Bi-monthly PPVs for ECW?!

Yes (well almost, they’d get 4 this year). Whether or not ECW was making money at this point there was no doubt it was leaving its mark on pro wrestling. And now they’ve established the one PPV every two months schedule. Things honestly were looking up for ECW at this point, but they faced a big problem.

ECW wasn’t that special anymore.

WWF Attitude was in full swing. At one time ECW was the edgy underground best kept secret in wrestling. Now, the WWF is doing the same thing with bigger stars and higher production values. Of course, at first this would probably only mean good things for ECW. The wrestling business booming only meant good thing for all wrestling promotions in the United States. And ECW did prosper a little bit because of it. But once the WWF and WCW really raided their stars, they were dead in the water.

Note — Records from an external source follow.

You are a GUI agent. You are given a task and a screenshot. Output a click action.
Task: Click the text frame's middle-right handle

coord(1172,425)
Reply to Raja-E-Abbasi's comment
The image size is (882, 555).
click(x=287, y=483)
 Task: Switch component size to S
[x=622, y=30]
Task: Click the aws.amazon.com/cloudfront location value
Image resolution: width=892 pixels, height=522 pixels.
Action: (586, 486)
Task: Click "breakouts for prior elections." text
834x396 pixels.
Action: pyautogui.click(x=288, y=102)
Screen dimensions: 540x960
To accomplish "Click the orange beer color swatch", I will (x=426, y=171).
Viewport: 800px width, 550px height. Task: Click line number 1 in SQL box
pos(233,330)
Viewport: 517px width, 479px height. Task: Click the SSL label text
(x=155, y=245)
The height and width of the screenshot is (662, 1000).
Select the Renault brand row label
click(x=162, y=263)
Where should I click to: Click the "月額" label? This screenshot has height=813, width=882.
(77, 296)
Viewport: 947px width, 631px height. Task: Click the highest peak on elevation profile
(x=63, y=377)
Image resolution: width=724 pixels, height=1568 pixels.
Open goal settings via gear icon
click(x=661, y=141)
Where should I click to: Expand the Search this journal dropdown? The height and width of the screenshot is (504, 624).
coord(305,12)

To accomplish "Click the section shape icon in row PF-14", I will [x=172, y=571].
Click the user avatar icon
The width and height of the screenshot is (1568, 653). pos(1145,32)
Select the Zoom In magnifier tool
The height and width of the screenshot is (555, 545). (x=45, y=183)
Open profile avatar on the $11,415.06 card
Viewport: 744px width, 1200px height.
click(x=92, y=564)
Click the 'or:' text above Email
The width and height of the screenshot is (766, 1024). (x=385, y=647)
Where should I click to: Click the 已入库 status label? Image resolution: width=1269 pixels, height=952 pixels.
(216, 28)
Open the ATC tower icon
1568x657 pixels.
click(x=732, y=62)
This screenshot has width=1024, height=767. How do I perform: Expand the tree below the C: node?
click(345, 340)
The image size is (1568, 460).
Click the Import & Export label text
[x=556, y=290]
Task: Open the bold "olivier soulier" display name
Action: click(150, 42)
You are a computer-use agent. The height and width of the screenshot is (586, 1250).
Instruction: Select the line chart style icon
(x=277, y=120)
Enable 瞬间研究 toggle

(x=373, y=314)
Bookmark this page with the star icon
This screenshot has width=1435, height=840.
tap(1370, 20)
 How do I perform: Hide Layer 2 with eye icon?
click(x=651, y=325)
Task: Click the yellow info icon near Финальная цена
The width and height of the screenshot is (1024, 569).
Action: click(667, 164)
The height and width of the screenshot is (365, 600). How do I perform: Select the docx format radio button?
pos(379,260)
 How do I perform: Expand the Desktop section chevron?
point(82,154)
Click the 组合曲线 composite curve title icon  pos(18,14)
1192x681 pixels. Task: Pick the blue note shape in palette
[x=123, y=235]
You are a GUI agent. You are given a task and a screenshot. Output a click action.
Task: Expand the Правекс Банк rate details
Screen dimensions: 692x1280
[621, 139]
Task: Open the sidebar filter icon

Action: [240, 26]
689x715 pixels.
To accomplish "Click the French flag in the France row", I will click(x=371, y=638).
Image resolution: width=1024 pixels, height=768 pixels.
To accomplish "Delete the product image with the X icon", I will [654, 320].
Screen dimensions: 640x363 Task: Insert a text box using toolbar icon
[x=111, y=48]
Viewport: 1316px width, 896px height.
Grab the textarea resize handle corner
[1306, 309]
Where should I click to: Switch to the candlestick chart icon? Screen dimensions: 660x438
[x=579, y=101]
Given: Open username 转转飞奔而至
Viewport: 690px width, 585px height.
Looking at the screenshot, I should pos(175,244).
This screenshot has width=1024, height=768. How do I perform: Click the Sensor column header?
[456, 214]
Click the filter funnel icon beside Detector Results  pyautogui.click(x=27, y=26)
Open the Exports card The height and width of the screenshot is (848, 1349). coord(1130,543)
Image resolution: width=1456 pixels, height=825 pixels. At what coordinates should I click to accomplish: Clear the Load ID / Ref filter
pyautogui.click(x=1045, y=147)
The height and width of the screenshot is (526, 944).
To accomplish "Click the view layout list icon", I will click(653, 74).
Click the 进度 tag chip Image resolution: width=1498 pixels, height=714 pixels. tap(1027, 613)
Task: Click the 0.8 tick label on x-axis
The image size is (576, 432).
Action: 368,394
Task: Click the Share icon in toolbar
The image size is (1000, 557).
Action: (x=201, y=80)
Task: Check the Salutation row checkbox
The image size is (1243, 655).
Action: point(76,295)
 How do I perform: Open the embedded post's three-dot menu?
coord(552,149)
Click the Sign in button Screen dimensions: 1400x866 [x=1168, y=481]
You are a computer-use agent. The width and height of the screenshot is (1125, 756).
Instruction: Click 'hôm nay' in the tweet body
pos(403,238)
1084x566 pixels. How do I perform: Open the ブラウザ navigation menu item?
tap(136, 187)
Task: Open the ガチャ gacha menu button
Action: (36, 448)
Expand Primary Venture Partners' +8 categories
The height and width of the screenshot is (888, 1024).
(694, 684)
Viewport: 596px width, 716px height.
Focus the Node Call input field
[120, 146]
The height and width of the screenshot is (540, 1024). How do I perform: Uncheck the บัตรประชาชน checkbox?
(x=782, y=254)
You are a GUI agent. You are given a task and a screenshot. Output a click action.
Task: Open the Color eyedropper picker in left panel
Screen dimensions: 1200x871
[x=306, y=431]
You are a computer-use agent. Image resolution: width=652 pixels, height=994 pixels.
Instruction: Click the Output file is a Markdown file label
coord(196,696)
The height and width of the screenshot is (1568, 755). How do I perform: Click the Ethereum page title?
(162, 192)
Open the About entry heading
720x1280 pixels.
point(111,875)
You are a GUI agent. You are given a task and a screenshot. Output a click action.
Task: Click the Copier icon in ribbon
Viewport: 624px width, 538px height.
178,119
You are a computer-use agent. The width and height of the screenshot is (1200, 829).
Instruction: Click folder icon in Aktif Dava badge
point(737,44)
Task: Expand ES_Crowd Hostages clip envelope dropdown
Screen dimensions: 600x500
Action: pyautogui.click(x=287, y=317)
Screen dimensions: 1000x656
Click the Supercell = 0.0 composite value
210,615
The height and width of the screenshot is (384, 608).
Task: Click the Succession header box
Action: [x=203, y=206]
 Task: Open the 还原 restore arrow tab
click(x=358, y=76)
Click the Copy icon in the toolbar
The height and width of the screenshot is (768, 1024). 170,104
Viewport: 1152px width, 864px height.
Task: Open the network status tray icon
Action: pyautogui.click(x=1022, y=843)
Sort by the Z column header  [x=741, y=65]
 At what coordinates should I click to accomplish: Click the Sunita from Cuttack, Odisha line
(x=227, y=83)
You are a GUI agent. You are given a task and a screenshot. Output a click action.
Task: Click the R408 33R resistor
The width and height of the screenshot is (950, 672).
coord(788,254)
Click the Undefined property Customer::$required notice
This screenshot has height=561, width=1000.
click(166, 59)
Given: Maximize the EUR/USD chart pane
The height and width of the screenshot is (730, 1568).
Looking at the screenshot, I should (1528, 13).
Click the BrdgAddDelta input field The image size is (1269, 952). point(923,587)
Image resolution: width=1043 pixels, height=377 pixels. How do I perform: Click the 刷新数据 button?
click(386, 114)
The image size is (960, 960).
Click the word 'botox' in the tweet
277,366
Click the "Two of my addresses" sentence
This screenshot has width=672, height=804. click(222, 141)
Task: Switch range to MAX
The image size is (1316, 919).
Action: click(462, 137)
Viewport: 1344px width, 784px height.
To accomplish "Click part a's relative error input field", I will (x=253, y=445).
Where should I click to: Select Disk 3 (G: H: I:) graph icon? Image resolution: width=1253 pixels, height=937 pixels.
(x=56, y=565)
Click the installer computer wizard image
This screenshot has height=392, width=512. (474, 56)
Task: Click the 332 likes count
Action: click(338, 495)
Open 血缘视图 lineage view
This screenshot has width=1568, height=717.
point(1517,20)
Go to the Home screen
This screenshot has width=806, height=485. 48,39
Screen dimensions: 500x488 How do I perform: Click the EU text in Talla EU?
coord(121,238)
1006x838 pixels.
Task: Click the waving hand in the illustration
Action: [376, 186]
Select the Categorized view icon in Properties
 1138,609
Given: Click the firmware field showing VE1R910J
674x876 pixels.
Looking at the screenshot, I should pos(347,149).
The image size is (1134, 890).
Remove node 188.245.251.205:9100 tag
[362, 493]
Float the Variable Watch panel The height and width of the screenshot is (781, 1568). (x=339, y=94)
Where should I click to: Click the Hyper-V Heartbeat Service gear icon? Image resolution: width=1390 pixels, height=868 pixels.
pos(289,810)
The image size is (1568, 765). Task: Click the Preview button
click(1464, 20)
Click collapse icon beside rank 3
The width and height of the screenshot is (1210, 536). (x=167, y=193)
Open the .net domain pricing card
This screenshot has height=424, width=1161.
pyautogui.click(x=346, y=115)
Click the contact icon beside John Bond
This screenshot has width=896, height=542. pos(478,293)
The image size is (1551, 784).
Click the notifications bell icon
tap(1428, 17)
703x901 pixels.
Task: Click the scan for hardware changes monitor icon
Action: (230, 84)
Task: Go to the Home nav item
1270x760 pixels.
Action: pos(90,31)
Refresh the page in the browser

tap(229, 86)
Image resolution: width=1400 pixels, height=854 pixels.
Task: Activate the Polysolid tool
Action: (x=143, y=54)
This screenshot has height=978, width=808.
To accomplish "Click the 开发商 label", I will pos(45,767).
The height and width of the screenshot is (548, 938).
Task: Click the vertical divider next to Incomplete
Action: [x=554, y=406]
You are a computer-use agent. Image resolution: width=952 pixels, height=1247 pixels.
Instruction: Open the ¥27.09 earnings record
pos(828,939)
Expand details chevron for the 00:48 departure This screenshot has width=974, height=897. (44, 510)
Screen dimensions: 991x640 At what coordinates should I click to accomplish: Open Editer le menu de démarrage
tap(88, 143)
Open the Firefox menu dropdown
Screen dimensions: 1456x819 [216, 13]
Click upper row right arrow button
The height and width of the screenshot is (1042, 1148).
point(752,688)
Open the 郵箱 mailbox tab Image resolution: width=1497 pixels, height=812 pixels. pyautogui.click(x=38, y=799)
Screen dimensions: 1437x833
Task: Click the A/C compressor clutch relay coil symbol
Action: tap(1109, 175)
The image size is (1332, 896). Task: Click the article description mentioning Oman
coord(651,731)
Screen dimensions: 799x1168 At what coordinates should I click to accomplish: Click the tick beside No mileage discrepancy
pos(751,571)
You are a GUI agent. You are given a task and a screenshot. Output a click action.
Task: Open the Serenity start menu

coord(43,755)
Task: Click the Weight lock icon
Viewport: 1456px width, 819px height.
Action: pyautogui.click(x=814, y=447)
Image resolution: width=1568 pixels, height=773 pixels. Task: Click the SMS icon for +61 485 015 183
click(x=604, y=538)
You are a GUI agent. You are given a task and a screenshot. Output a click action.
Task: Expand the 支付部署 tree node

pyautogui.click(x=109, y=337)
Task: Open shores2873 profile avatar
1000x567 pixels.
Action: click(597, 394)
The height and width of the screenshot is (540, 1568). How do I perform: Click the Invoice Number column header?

Still, May 1998 was an exciting time for ECW. Wrestling was booming. ECW itself had been on PPV for 11 months now. They have some marketable and recognizable stars. Let’s see if the 5th ECW PPV can improve upon the last few, and if Paul E. can make a real run at the big two.

The Card

The Full Blooded Italians (Little Guido and Tracey Smothers) vs. The BWO (Super Nova and The Blue Meanie)

Meanie and Nova are said to weigh over a combined 600 pounds. Just how big IS Meanie?

“WHERE’S MY PIZZA! WHERE’S MY PIZZA!”

One thing I first saw in ECW were unique combo moves. For example, Nova bulldogs Nova and legdrops Smothers at the same time.

Tommy Rich stops the match and challenges the BWO to a dance contest. Smothers gets booed. Meanie is cheered. The referee even does some dancing…and Smothers attacks Meanie from behind. Fun, and good heat from Smothers there.

For some reason THE REFEREE slams Smothers and Guido, and even tries to pin Guido with Meanie making the two count. Fun I guess, but what the hell sense did that make?

Some obvious spot calling with Nova backdropping Guido over the top rope.

Screwed up double corner running attack there. No idea who that was on though.

Another timing misstep, as Nova almost attacks Guido too early.

The BWO wins when Nova pins Guido in 9:27. Nova hits the Novacane (One Shot And You Feel Nothing!) for the win. Novacane is a Flatliner. A fun opener, although it died down after all the silly spots earlier on. Still, it did its job and got the crowd going…as if the ECW needed to get going.

Mikey Whipwreck vs. Justin Credible

This feud had been going on since November to Remember, where I wondered why Mikey of all people was ending Credible’s undefeated streak. Mikey would actually beat Credible again, but Credible would injure Mikey in return. I think this is intended to be the blowoff.

Whipwreck’s in there like a house of fire!

Pretty awesome guardrail bump from Mikey there. He was going for a Russian Legsweep off the apron.

Awesome story from Joey Styles here: Steve Austin (current WWF Champ) came to ECW years ago and got pinned by Whipwreck (true). They say Austin learned the Stunner from Whipwreck! Of course Joey mentions Credible’s finisher is a corkscrew Tombstone…obviously referencing The Undertaker.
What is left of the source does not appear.